Interface element records:
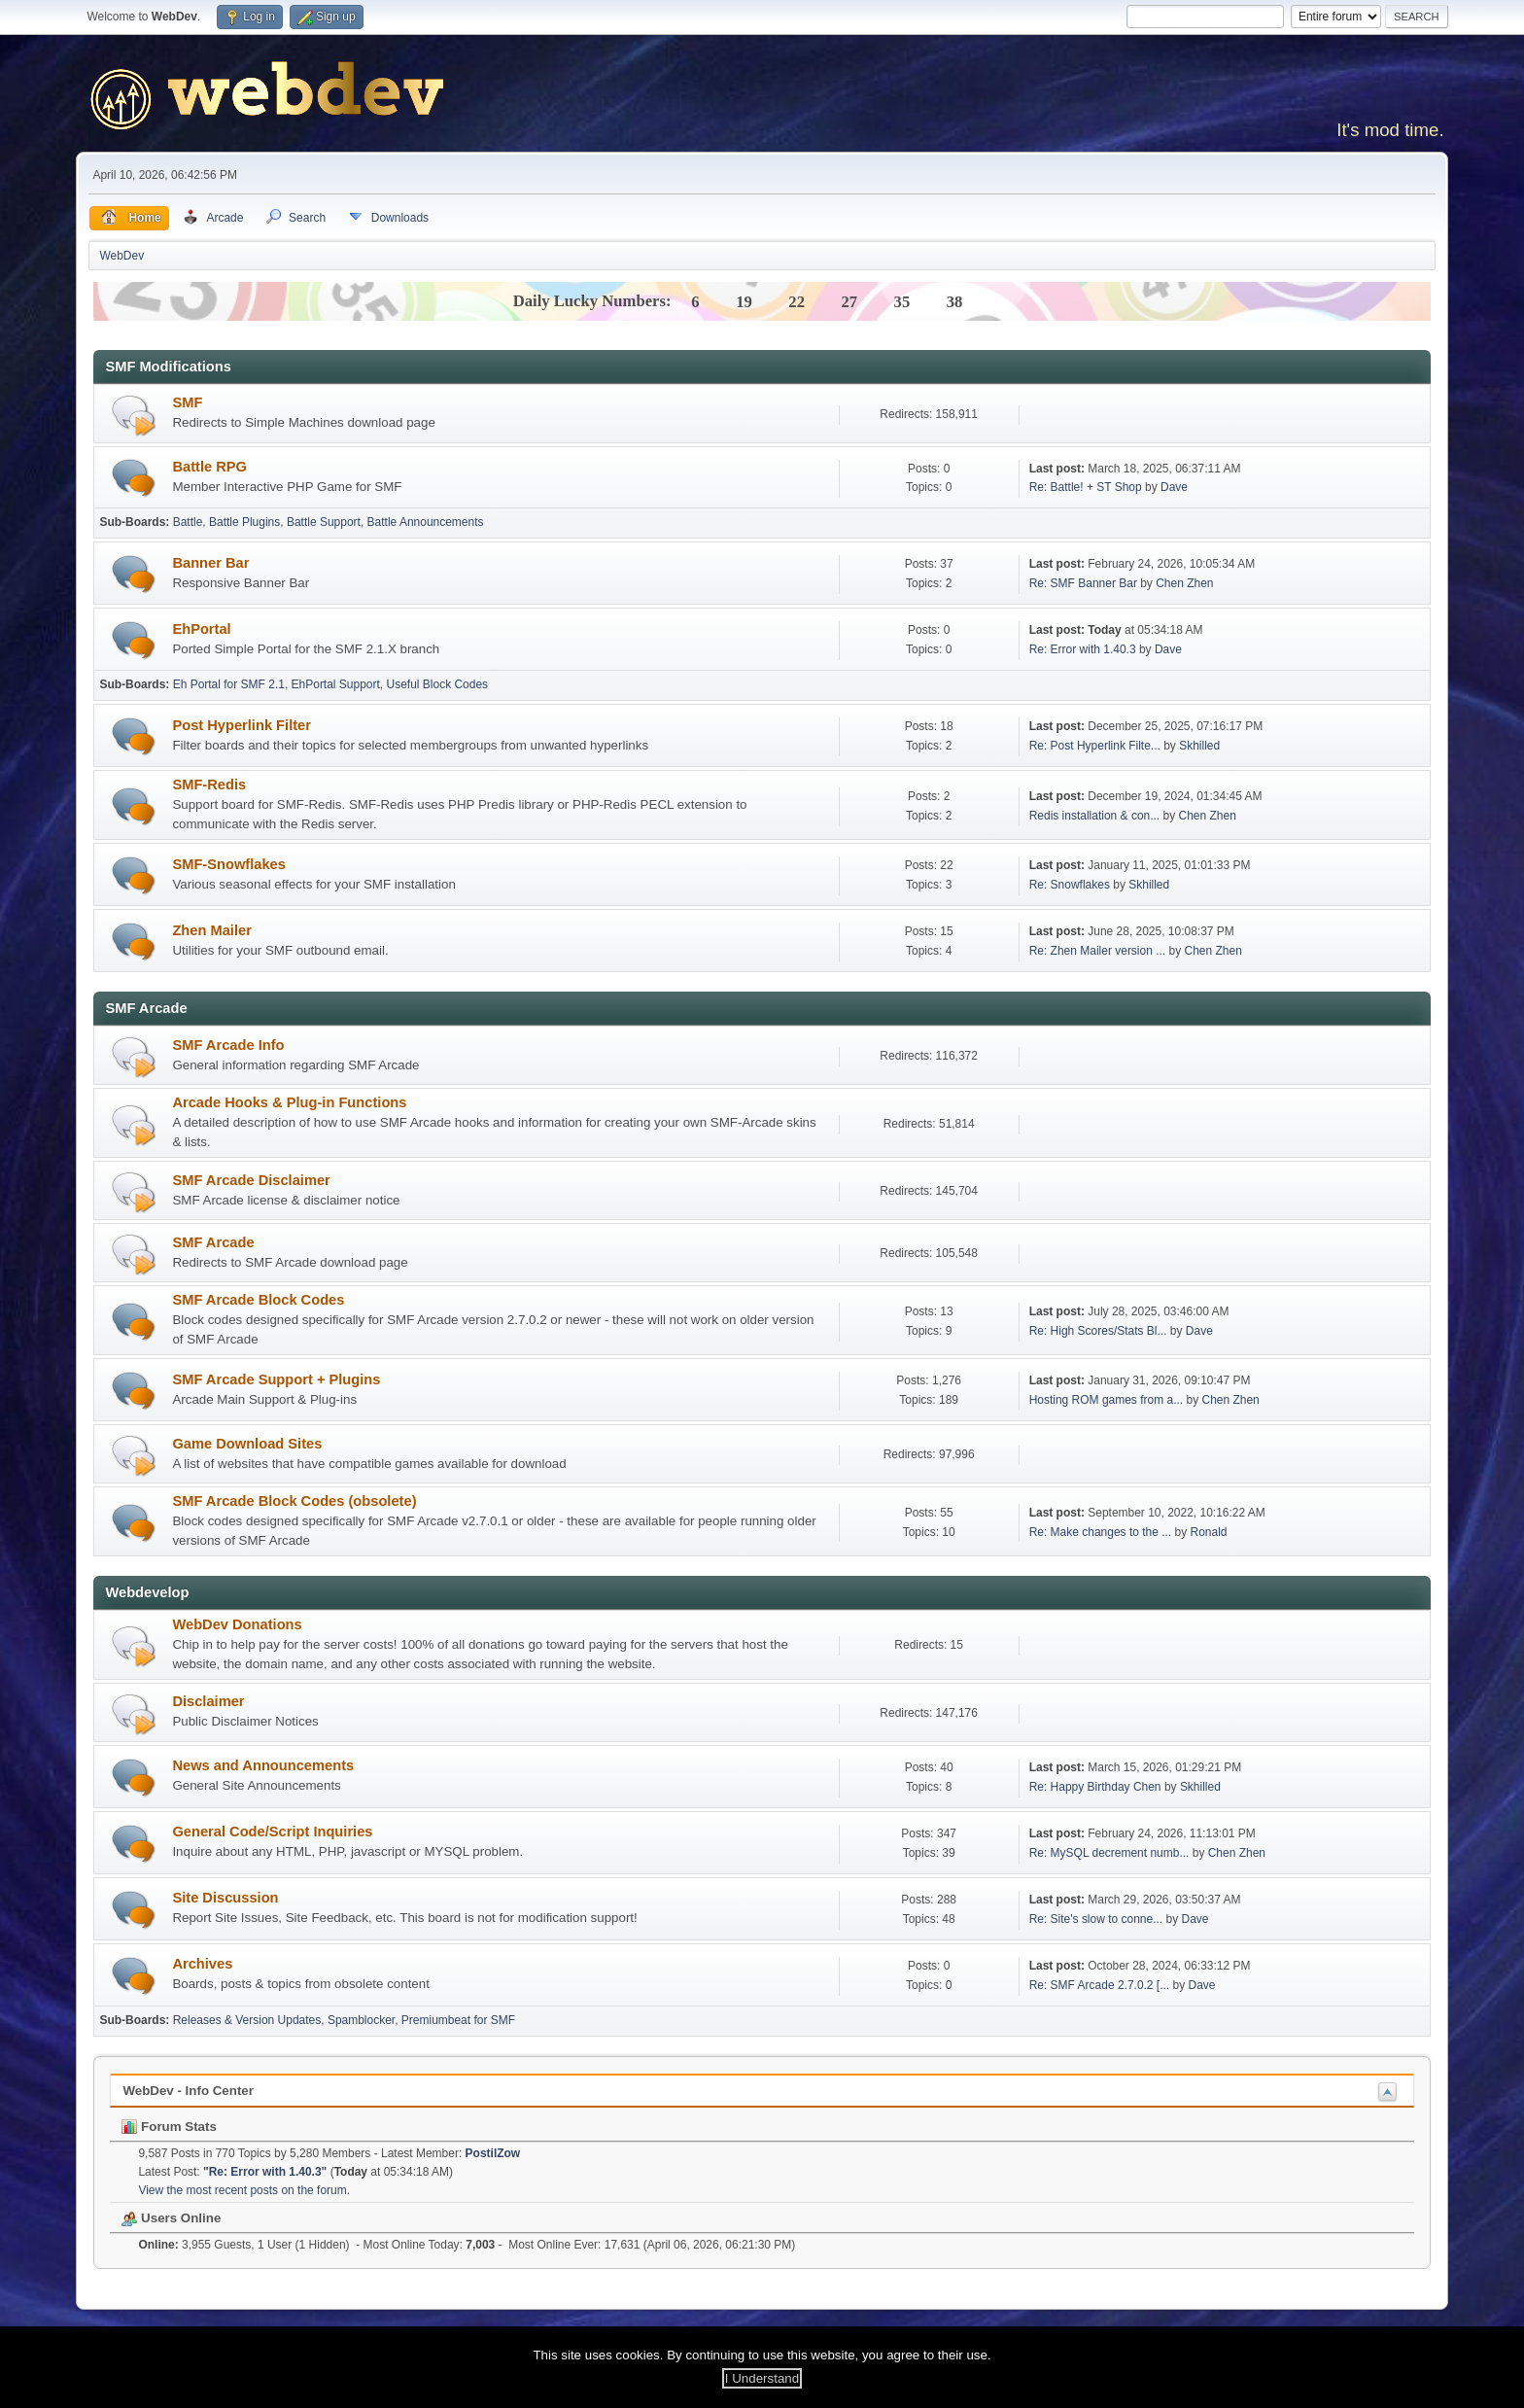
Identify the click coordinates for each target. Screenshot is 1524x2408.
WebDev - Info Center (188, 2090)
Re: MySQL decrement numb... (1109, 1853)
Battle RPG (209, 466)
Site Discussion (225, 1897)
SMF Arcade (213, 1242)
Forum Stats (168, 2126)
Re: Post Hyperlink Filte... (1094, 745)
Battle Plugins (244, 522)
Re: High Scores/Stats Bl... (1098, 1331)
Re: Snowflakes (1069, 884)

*Exercise task*: Render every line of the material as a JSON list of strings with one string per line, skipping blank lines and leaving out the picture.

*Result of this task*:
[
  "Identify the click coordinates for each target. Screenshot is 1524x2408.",
  "WebDev - Info Center (188, 2090)",
  "Re: MySQL decrement numb... (1109, 1853)",
  "Battle RPG (209, 466)",
  "Site Discussion (225, 1897)",
  "SMF Arcade (213, 1242)",
  "Forum Stats (168, 2126)",
  "Re: Post Hyperlink Filte... (1094, 745)",
  "Battle Plugins (244, 522)",
  "Re: High Scores/Stats Bl... (1098, 1331)",
  "Re: Snowflakes (1069, 884)"
]